Working data section start

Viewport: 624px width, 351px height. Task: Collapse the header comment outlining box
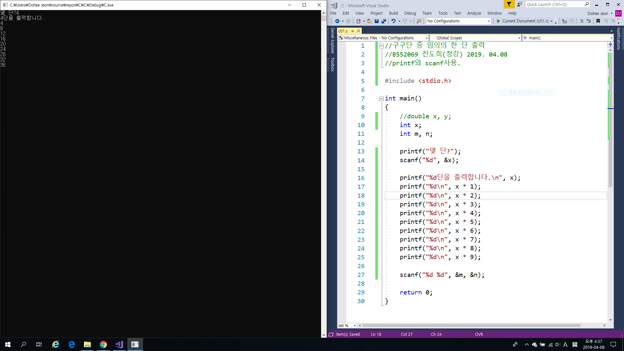382,46
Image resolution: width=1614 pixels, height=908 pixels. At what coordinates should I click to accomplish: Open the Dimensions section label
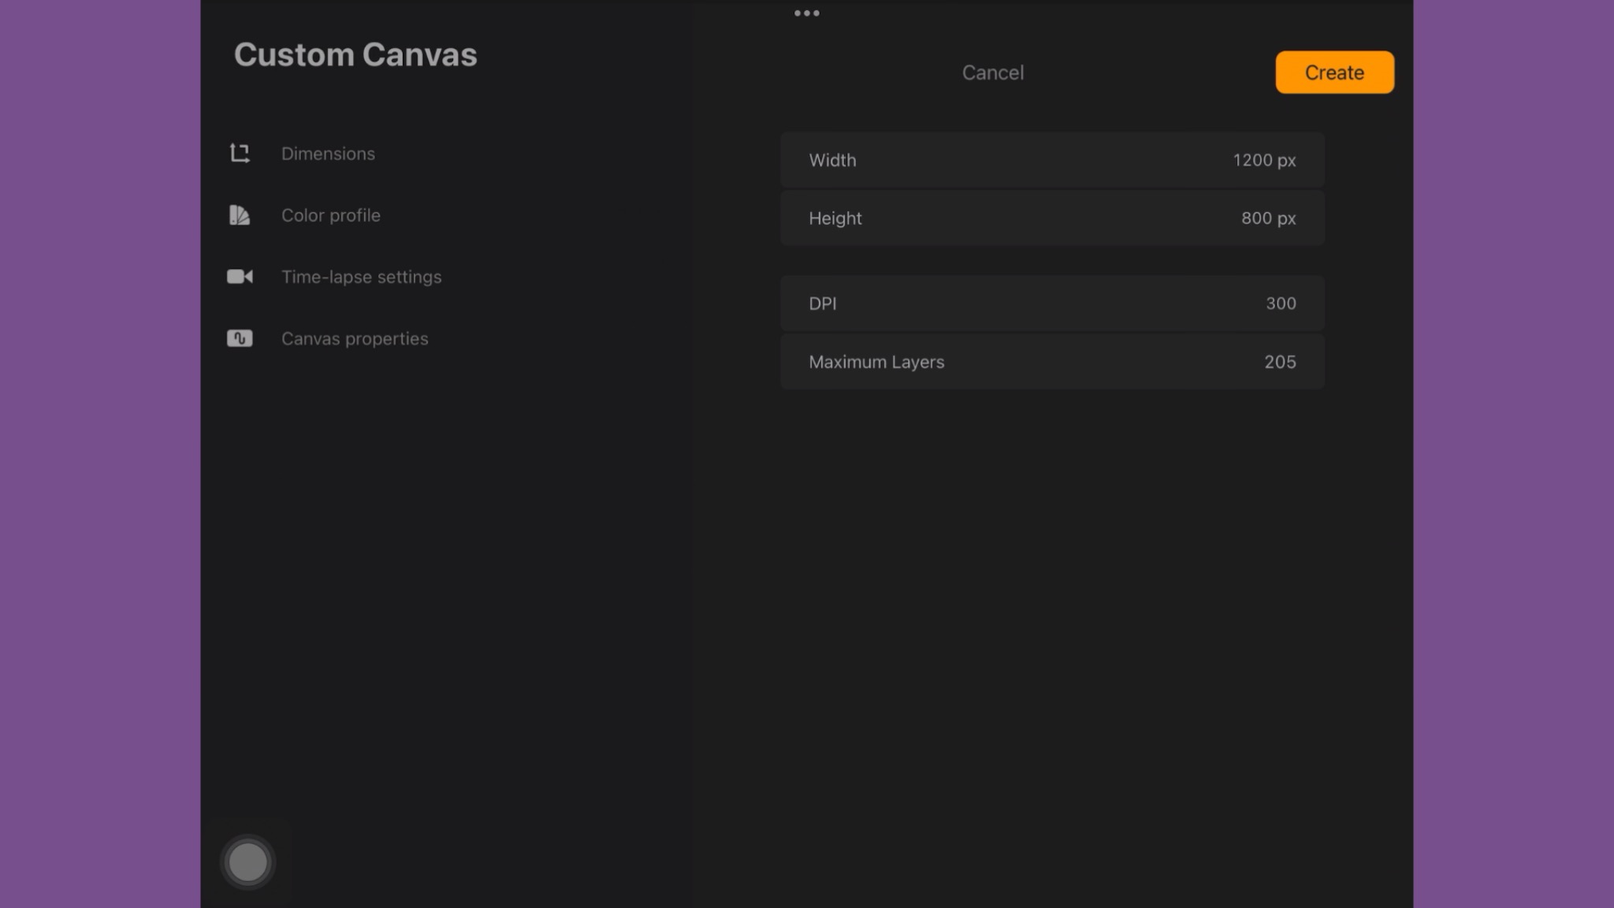(x=328, y=154)
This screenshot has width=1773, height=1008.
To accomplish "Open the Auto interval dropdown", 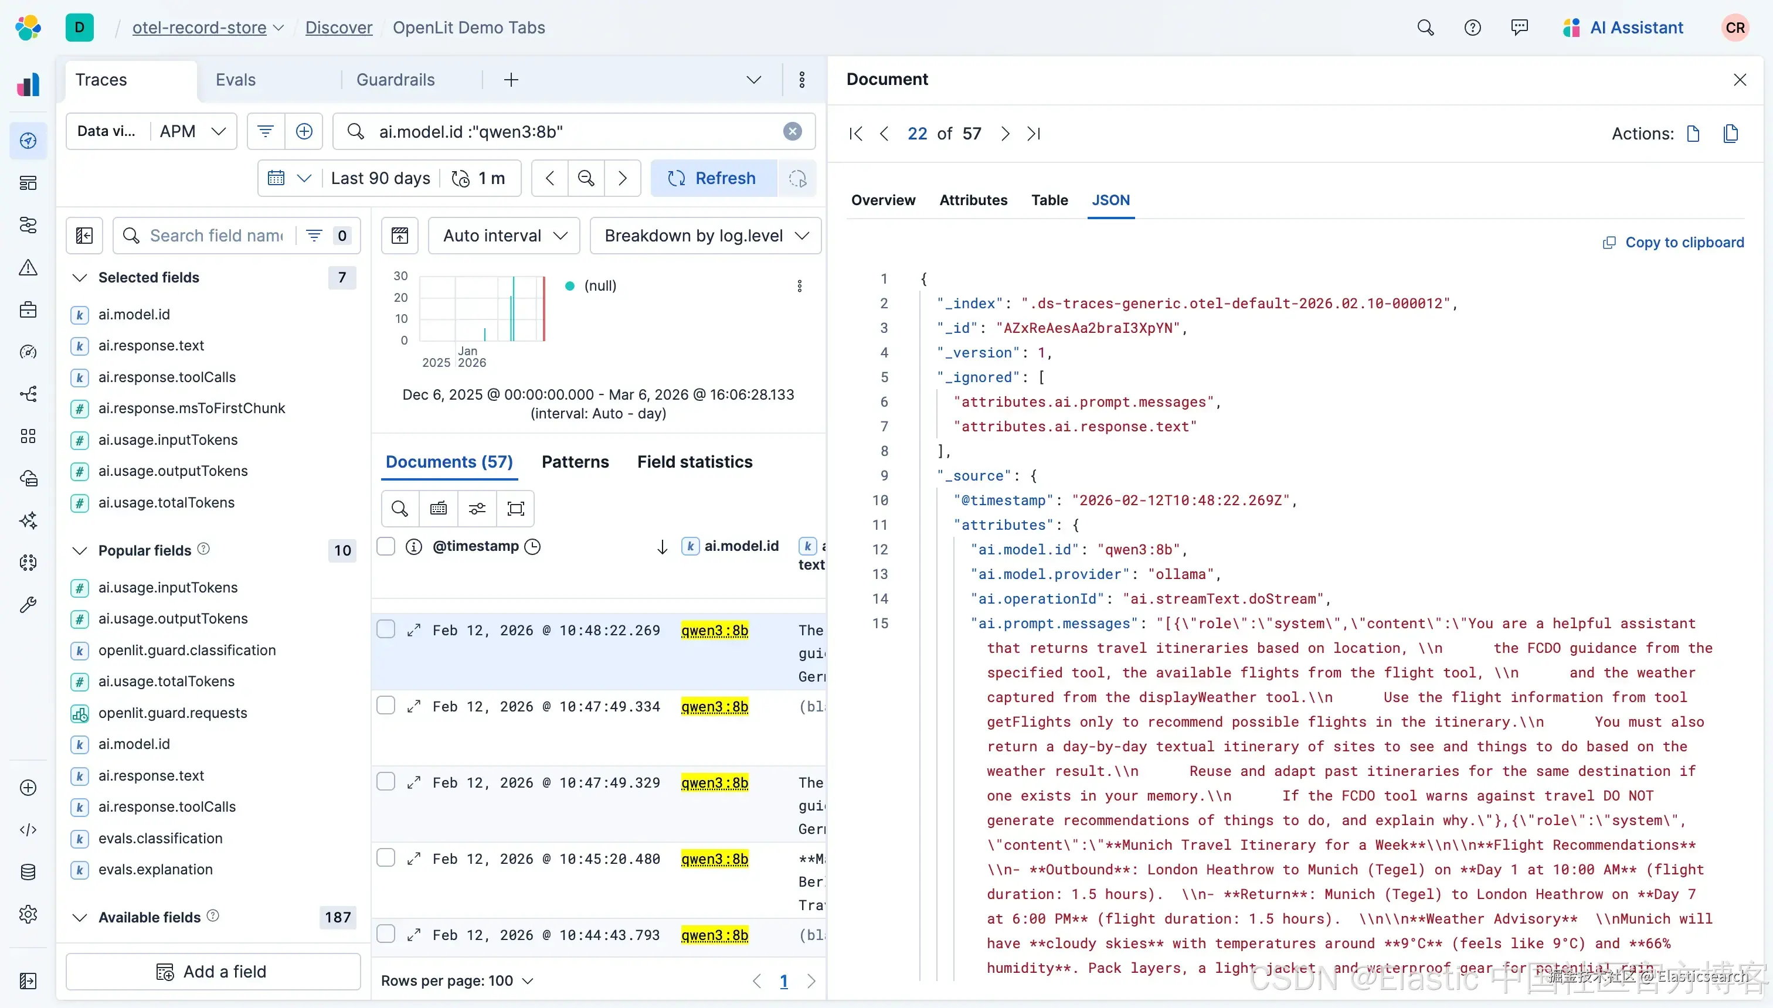I will (504, 236).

Working data section end

Your goal: Give again, word for word, every line from the top of the entries above to the line holding "This screenshot has width=1773, height=1008.", both included. Leave the pictures out.

Written solution:
Viewport: 624px width, 351px height. Task: Collapse the header comment outlining box
382,46
Image resolution: width=1614 pixels, height=908 pixels. At what coordinates should I click to accomplish: Open the Dimensions section label
(x=328, y=154)
This screenshot has width=1773, height=1008.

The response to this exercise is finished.